Instants Chavirés. Montreuil, 14 mai.

Thierry Müller (synthé, guitares), Quentin Rollet (saxophones).

Tribraque : Jean-François Pauvros (guitare, vocal), Patrick Muller (électroson), Jean-Noël Cognard (batterie, percussions, vocal).

 

Ce jeudi est jour férié en France (“fille aînée de l’Eglise” depuis, paraît-il, la conversion de Clovis). Ceci explique (et me laisse rêveur) que la foule soit moindre devant la porte des Instants Chavirés. C’est ici qu’au début de ce siècle, au bar entre deux sets, le batteur de l’ARFI Christian Rollet m’avait parlé de ses projets de ciné-concerts, et de ses recherches de films appropriés. Une vieille et chère amie m’ayant encouragé à aller voir “Chang : A Drama of the Wilderness” (1927) de Merian C. Cooper et Ernest B. Schoedsack (futurs signataires de “King Kong”), j’avais fait part à Rollet de mon enthousiasme, et la suite montra qu’il l’avait partagé, et avec lui l’ARFI. Pas étonnant qu’une bonne décennie plus tard quand je découvre un Rollet dans le programme, puis live, je trouve qu’il a terriblement changé et finis par comprendre que cet individu hispide et souriant est Quentin, fils de Christian et inventeur des disques Rectangle.

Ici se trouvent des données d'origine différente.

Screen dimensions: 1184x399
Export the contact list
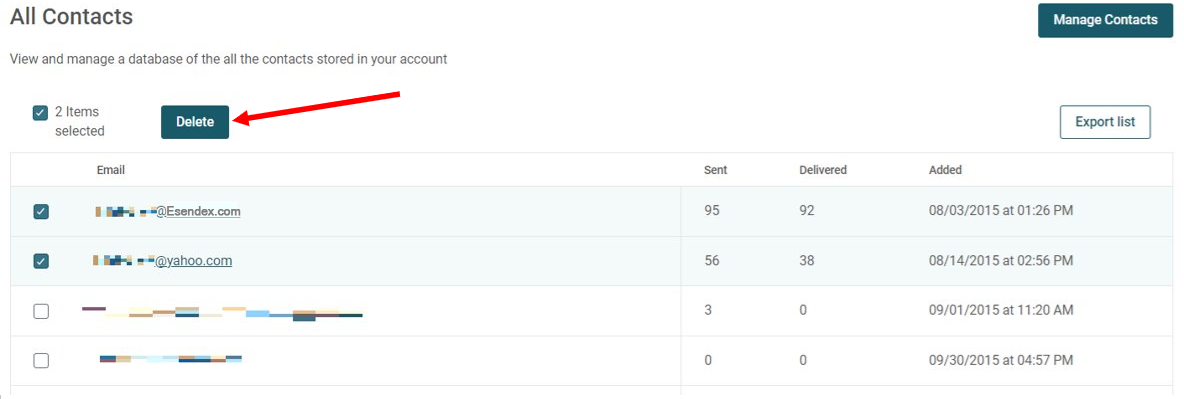1105,122

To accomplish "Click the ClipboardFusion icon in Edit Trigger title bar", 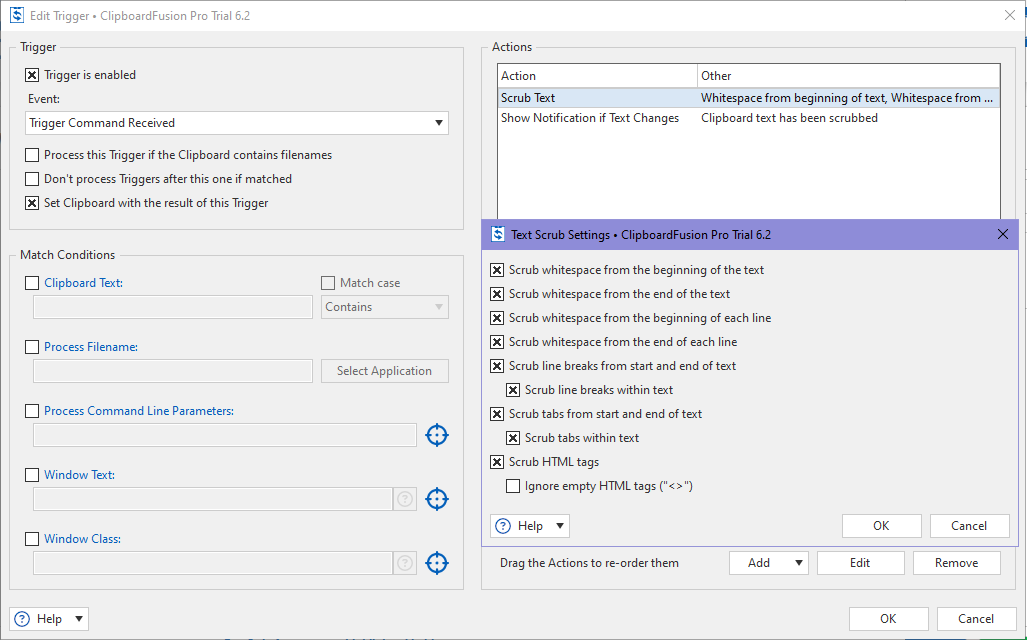I will (x=16, y=14).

Pas étonnant non plus que ce duo assure la première partie de la soirée : Quentin Rollet a participé à “La Vierge de Nuremberg”, un vinyle Bloc Thyristors, le même label que celui de “Tribraque”. D’emblée le saxophoniste et le manipulateur de synthé et de guitares s’imposent, visuellement déjà, par un mixte de rigueur et d’irréprochabilité à partir de quoi se déploie un éventail impressionnant d’explorations phonogènes, le glabre et presque solennel Thierry Müller assurant-concoctant à force de triturations de ses machines, cordes et effets un efficace stimulant contexte tandis que Rollet, assez méthodiquement et graduellement semble faire l’inventaire, au fil des morceaux, de ce qu’il est possible d’obtenir avec l’instrument inventé par Adolphe Sax jusqu’à l’utiliser tout autrement que ce qu’avait prévu le facteur belge (dont le bicentenaire fut célébré l’an dernier). Soit un aérophone à anche traité comme divers idiophones ou détourné de sa technique fondamentale, parfois inversée, et une captivante et spectaculaire démonstration de maîtrise assumée. 

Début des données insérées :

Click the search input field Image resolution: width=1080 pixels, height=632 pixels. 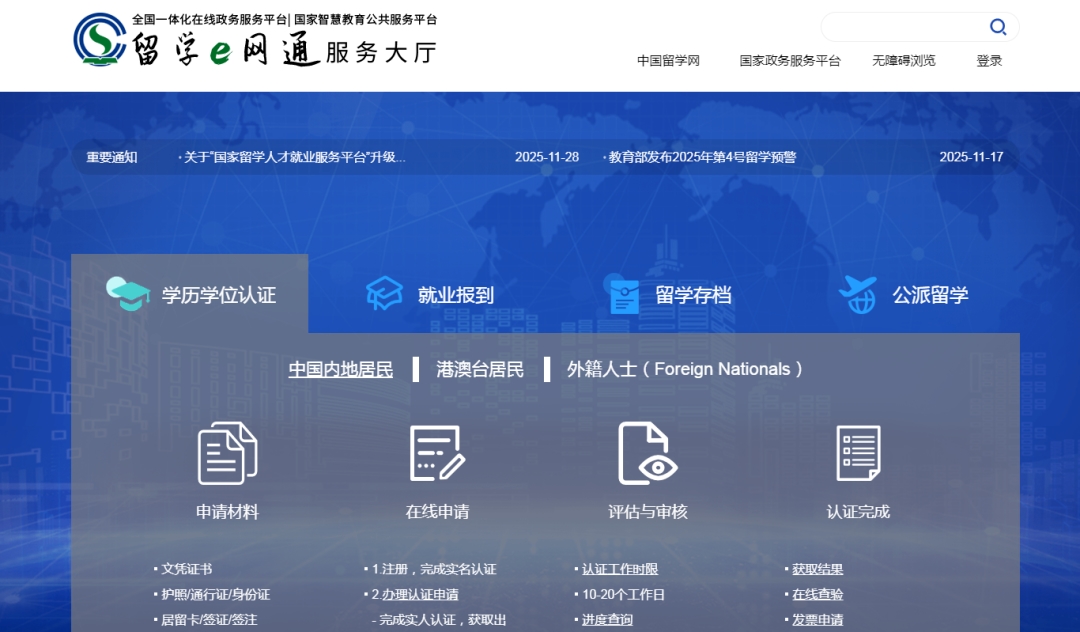(900, 27)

A cette remarquable leçon devait succéder un tout autre spectacle : acmé paroxystique d’une ascension triangulaire, c’est alors que Tribraque allait, comme on ne dit plus, casser la baraque du 7 de la montreuilloise Rue Richard Lenoir pour aussitôt en édifier d’autres plus vives exquisément hérissées de pics sonores, échos exacerbés et collisions d’harmoniques mixés en un seul matériau éphémère. Pâte superbement impure d’où, après une trompeuse accalmie, émerge, comme d’un sable mouvant le chant grave déchirant/déchiré de Pauvros dont la guitare éructante, rockeuse, bluesy, mélancoliquement country quand elle caresse la mémoire de Johnny Cash, voire lyriquement violoneuse dès qu’elle se frotte à un archet, participe pleinement de l’alliage suscité par les électrosons de Patrick Müller, à la fois acteur polymorphe et paysagiste virtuose. Et surtout, le trio se distingue de ses innombrables congénères par son absolu refus de toute hiérarchie entre les fonctions et importances des instruments, les divers idiophones et cris de Cognard ponctuant évidemment mais surtout orientant, colorant, ambiançant, traversant décisivement le discours global. Bel exemple d’utopie ou d’anarchie jouissive.